Our reports assess and rank the states based on whether they are funding tobacco prevention programs at the minimum levels recommended by the CDC, which usually amount to 20 to 25 percent of a state’s annual settlement proceeds and an even smaller percentage of a state’s total tobacco revenues from the tobacco settlement and tobacco taxes. The findings for this year:
· Only four states – Maine, Delaware, Mississippi and Arkansas – currently fund tobacco prevention programs at minimum levels recommended by the CDC.
· Only eight other states are funding tobacco prevention programs at even half the minimum levels recommended by the CDC.
· Thirty-three states are spending less than half the CDC’s minimum amount. Another five states – Michigan, Missouri, New Hampshire, South Carolina and Tennessee – and the District of Columbia allocate no significant state funds for tobacco prevention.
· In the current budget year, Fiscal Year 2004, the states cumulatively plan to spend $541.1 million on tobacco prevention programs. This amounts to just 33.8 percent of the CDC’s minimum recommendations for all the states, which total $1.6 billion.
· Over the past two years, the states have cut total annual funding for tobacco prevention by 28 percent, or $209 million (from a high of $749.7 million in Fiscal Year 2002 to $674.4 million in Fiscal 2003 and $541.1 million in Fiscal 2004). These cuts have decimated three o f the nation’s longest standing and most successful tobacco prevention programs, in Florida, Massachusetts and Oregon, and they have seriously hampered some of the nation’s most promising new programs, including those in Indiana, Maryland, Minnesota, Nebraska and New Jersey.

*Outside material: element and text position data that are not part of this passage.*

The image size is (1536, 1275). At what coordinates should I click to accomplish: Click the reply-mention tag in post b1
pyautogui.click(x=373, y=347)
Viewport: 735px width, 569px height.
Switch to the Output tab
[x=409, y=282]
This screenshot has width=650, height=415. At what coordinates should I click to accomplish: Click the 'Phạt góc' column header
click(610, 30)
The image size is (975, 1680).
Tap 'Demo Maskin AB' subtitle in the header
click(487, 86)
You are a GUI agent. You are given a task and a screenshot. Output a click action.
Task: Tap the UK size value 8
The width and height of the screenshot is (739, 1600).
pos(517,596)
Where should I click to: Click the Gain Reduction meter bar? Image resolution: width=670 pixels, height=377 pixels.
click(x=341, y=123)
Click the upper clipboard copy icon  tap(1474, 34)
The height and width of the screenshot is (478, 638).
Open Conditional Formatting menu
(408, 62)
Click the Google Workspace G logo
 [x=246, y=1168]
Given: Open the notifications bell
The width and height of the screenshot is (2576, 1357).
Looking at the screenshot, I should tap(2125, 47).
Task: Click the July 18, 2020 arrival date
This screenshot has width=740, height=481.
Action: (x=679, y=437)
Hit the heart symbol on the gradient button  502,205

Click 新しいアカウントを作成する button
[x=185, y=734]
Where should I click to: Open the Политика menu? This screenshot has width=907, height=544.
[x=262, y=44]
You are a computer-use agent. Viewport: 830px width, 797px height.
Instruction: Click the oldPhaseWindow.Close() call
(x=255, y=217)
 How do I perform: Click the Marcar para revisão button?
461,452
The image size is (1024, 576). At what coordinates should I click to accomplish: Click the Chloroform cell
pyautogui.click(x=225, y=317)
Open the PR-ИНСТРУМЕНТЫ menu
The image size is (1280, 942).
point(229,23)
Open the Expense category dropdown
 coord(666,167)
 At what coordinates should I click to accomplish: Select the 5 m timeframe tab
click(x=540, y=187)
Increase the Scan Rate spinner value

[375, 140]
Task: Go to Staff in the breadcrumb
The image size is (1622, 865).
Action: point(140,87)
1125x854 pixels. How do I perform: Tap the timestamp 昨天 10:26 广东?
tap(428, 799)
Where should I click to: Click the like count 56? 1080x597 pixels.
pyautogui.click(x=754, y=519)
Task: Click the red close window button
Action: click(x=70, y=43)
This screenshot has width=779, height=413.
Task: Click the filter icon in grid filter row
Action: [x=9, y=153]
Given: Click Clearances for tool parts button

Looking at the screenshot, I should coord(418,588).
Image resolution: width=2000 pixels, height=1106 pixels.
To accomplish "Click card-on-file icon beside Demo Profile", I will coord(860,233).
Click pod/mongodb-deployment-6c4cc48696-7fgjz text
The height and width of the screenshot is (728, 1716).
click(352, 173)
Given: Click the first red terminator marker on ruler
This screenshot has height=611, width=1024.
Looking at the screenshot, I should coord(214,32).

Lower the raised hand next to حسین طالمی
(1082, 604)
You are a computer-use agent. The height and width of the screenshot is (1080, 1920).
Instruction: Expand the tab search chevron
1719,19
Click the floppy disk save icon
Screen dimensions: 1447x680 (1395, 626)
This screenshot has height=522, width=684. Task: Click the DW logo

· While many states have cut funding for tobacco prevention, the tobacco industry increased its marketing expenditures by 66 percent in the three years after the settlement to a record $11.45 billion a year, or $31.4 million a day, according to the Federal Trade Commission’s most recent annual report on tobacco marketing. While the FTC report was for calendar year 2001, there is strong evidence that tobacco industry marketing expenditures have continued to increase. Based on the latest FTC figures, the tobacco companies are spending more than twenty dollars marketing their deadly products for every dollar the states spend to prevent tobacco use. Put another way, the tobacco companies spend more in three weeks marketing their products than all 50 states spend over a full year trying to prevent tobacco use.
· The states this year will collect $19.5 billion in tobacco-generated revenue from tobacco taxes and the tobacco settlements. It would take just 8.2 percent of this total for every state to fund tobacco prevention programs at the minimum levels recommended by the CDC ($1.6 billion for all the states). The states are spending only about one-third of what the CDC recommends for tobacco prevention, amounting to only 2.8 percent of their total tobacco revenue. (Looking only at settlement money, the National Conference of State Legislatures recently reported that in Fiscal 2004 states are spending just three percent of their tobacco settlement money on tobacco prevention.)
· At least 20 states and the District of Columbia have also sold to investors, or securitized, their rights to all or part of their future tobacco settlement payments for a much smaller, up -front payment, or have passed laws authorizing such action. Several states used the revenue generated to balance budgets for just one year. Securitization eliminates or reduces the amount of settlement money available to fund tobacco prevention and meet other needs in the future.
Five years after the 1998 state tobacco settlement, we are at a critical juncture in determining the settlement’s long-term impact. Our nation has made important progress in recent years in reducing youth tobacco use with a comprehensive approach that includes well-funded tobacco prevention and cessation programs in some states, cigarette price increases, smoke-free air laws, and the American Legacy Foundation’s campaigns. But continued progress in reducing youth smoking, and acceleration of the slow decline in adult smoking rates, will not occur unless more states use more of the billions of dollars they are receiving from the tobacco settlement, and from tobacco taxes, to fund comprehensive tobacco prevention and cessation programs based on the recommendations of the CDC. If they do, the 1998 state tobacco settlement could yet mark a historic turning point in the battle to reduce tobacco’s terrible toll. If they do not, it will be a tragic missed opportunity for the nation’s health.